The development of reactive oxygen species (ROS)-responsive nanodrug delivery systems faces critical challenges. Excessive cross-linking degree prevents complete degradation of nanocarriers under tumor microenvironment ROS levels, significantly compromising drug release efficiency. Conversely, insufficient cross-linking degree impairs the structural stability of nanoparticles, resulting in premature drug leakage during systemic administration. Herein, we present an innovative strategy for constructing dual cross-linked chitooligosaccharide nanoparticles (NPs) co-loaded with curcumin and glucose oxidase (GOx) to enhance structural stability. These engineered NPs can amplify intracellular ROS concentration through GOx-mediated catalytic conversion of glucose to H₂O₂, thereby establishing a ROS-triggered self-accelerating drug release nanosystem for enhanced tumor chemotherapy. In vitro studies have shown that the curcumin release behavior of CTCG NPs depends on the GOx encapsulated inside the nanoparticles.
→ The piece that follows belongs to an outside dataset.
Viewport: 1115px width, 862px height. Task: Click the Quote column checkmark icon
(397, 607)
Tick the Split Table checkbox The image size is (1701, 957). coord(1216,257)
Compared with nanoparticles without GOx, CTCG NPs can effectively prevent the premature release of curcumin in a simulated normal physiological environment. The nanoparticles also showed significant anti-tumor effect and could effectively inhibit the proliferation of tumor cells in vivo. These results proved that CTCG NPs achieve controllable release of drugs through in situ production of ROS in the tumor microenvironment. This nanodrug delivery system shows promising potential for breast cancer therapy.